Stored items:
•••
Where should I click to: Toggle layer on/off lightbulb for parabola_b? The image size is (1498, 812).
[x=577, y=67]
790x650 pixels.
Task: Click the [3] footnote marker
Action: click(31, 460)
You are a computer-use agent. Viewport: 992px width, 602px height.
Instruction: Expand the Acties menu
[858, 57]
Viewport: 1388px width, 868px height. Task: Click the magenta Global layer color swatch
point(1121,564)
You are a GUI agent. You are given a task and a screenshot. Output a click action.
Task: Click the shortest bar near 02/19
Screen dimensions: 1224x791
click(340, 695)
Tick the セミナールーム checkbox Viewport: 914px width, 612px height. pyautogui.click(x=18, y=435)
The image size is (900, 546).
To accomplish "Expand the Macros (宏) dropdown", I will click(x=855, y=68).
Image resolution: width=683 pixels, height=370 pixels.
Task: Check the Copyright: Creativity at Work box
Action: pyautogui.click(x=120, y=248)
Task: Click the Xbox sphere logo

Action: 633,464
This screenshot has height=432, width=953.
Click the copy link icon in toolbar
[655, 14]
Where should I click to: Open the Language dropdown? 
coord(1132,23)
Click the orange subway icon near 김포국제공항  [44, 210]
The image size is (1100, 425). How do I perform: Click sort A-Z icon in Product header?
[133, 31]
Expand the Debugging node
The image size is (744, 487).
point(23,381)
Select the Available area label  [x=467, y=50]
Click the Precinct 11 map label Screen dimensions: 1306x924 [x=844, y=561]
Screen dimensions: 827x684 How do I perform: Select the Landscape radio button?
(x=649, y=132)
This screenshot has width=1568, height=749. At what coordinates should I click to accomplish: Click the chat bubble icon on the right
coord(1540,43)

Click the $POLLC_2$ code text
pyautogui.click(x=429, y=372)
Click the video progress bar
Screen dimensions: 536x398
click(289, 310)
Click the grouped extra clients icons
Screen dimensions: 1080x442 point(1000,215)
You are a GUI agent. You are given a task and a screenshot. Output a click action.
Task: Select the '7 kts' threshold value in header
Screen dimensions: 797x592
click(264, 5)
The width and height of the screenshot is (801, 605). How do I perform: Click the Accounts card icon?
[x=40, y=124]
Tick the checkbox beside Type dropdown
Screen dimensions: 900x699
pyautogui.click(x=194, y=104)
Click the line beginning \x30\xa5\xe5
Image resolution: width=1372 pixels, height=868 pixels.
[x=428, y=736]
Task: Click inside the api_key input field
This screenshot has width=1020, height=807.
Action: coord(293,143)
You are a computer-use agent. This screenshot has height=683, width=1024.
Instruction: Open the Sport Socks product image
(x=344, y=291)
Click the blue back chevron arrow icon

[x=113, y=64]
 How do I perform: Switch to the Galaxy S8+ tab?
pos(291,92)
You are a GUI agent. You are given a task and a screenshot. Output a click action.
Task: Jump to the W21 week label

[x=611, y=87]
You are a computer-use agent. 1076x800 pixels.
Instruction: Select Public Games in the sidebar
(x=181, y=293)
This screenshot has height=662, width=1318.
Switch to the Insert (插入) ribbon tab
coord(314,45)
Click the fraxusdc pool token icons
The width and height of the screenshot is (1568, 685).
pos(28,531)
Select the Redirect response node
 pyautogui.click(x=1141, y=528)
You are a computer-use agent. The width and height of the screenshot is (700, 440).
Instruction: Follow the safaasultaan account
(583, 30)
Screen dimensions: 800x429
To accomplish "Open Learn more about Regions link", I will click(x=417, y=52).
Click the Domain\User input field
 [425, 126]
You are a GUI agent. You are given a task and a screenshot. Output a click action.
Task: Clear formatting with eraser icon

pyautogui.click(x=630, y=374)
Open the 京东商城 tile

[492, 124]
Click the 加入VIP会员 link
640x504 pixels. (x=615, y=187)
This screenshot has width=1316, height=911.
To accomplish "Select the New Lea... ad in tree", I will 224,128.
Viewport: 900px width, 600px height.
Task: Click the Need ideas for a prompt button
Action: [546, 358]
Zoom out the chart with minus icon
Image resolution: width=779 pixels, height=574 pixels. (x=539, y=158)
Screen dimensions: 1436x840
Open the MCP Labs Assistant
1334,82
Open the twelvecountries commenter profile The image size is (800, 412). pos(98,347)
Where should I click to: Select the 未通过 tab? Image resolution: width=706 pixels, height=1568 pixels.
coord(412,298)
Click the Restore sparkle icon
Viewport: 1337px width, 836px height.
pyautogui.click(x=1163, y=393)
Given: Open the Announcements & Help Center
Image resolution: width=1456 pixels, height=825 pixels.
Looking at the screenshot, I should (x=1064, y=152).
•••
◆ **Goal of the exercise**: Print all of the data exactly as it was given.

◆ **Task result**:
Where should I click to: Toggle layer on/off lightbulb for parabola_b? The image size is (1498, 812).
[x=577, y=67]
790x650 pixels.
Task: Click the [3] footnote marker
Action: click(31, 460)
You are a computer-use agent. Viewport: 992px width, 602px height.
Instruction: Expand the Acties menu
[858, 57]
Viewport: 1388px width, 868px height. Task: Click the magenta Global layer color swatch
point(1121,564)
You are a GUI agent. You are given a task and a screenshot. Output a click action.
Task: Click the shortest bar near 02/19
Screen dimensions: 1224x791
click(340, 695)
Tick the セミナールーム checkbox Viewport: 914px width, 612px height. pyautogui.click(x=18, y=435)
The image size is (900, 546).
To accomplish "Expand the Macros (宏) dropdown", I will click(x=855, y=68).
Image resolution: width=683 pixels, height=370 pixels.
Task: Check the Copyright: Creativity at Work box
Action: pyautogui.click(x=120, y=248)
Task: Click the Xbox sphere logo

Action: 633,464
This screenshot has height=432, width=953.
Click the copy link icon in toolbar
[655, 14]
Where should I click to: Open the Language dropdown? 
coord(1132,23)
Click the orange subway icon near 김포국제공항  [44, 210]
The image size is (1100, 425). How do I perform: Click sort A-Z icon in Product header?
[133, 31]
Expand the Debugging node
The image size is (744, 487).
point(23,381)
Select the Available area label  [x=467, y=50]
Click the Precinct 11 map label Screen dimensions: 1306x924 [x=844, y=561]
Screen dimensions: 827x684 How do I perform: Select the Landscape radio button?
(x=649, y=132)
This screenshot has width=1568, height=749. At what coordinates should I click to accomplish: Click the chat bubble icon on the right
coord(1540,43)

Click the $POLLC_2$ code text
pyautogui.click(x=429, y=372)
Click the video progress bar
Screen dimensions: 536x398
click(289, 310)
Click the grouped extra clients icons
Screen dimensions: 1080x442 point(1000,215)
You are a GUI agent. You are given a task and a screenshot. Output a click action.
Task: Select the '7 kts' threshold value in header
Screen dimensions: 797x592
click(264, 5)
The width and height of the screenshot is (801, 605). How do I perform: Click the Accounts card icon?
[x=40, y=124]
Tick the checkbox beside Type dropdown
Screen dimensions: 900x699
pyautogui.click(x=194, y=104)
Click the line beginning \x30\xa5\xe5
Image resolution: width=1372 pixels, height=868 pixels.
[x=428, y=736]
Task: Click inside the api_key input field
This screenshot has width=1020, height=807.
Action: coord(293,143)
You are a computer-use agent. This screenshot has height=683, width=1024.
Instruction: Open the Sport Socks product image
(x=344, y=291)
Click the blue back chevron arrow icon

[x=113, y=64]
 How do I perform: Switch to the Galaxy S8+ tab?
pos(291,92)
You are a GUI agent. You are given a task and a screenshot. Output a click action.
Task: Jump to the W21 week label

[x=611, y=87]
You are a computer-use agent. 1076x800 pixels.
Instruction: Select Public Games in the sidebar
(x=181, y=293)
This screenshot has height=662, width=1318.
Switch to the Insert (插入) ribbon tab
coord(314,45)
Click the fraxusdc pool token icons
The width and height of the screenshot is (1568, 685).
pos(28,531)
Select the Redirect response node
 pyautogui.click(x=1141, y=528)
You are a computer-use agent. The width and height of the screenshot is (700, 440).
Instruction: Follow the safaasultaan account
(583, 30)
Screen dimensions: 800x429
To accomplish "Open Learn more about Regions link", I will click(x=417, y=52).
Click the Domain\User input field
 [425, 126]
You are a GUI agent. You are given a task and a screenshot. Output a click action.
Task: Clear formatting with eraser icon

pyautogui.click(x=630, y=374)
Open the 京东商城 tile

[492, 124]
Click the 加入VIP会员 link
640x504 pixels. (x=615, y=187)
This screenshot has width=1316, height=911.
To accomplish "Select the New Lea... ad in tree", I will 224,128.
Viewport: 900px width, 600px height.
Task: Click the Need ideas for a prompt button
Action: [546, 358]
Zoom out the chart with minus icon
Image resolution: width=779 pixels, height=574 pixels. (x=539, y=158)
Screen dimensions: 1436x840
Open the MCP Labs Assistant
1334,82
Open the twelvecountries commenter profile The image size is (800, 412). pos(98,347)
Where should I click to: Select the 未通过 tab? Image resolution: width=706 pixels, height=1568 pixels.
coord(412,298)
Click the Restore sparkle icon
Viewport: 1337px width, 836px height.
pyautogui.click(x=1163, y=393)
Given: Open the Announcements & Help Center
Image resolution: width=1456 pixels, height=825 pixels.
Looking at the screenshot, I should (x=1064, y=152).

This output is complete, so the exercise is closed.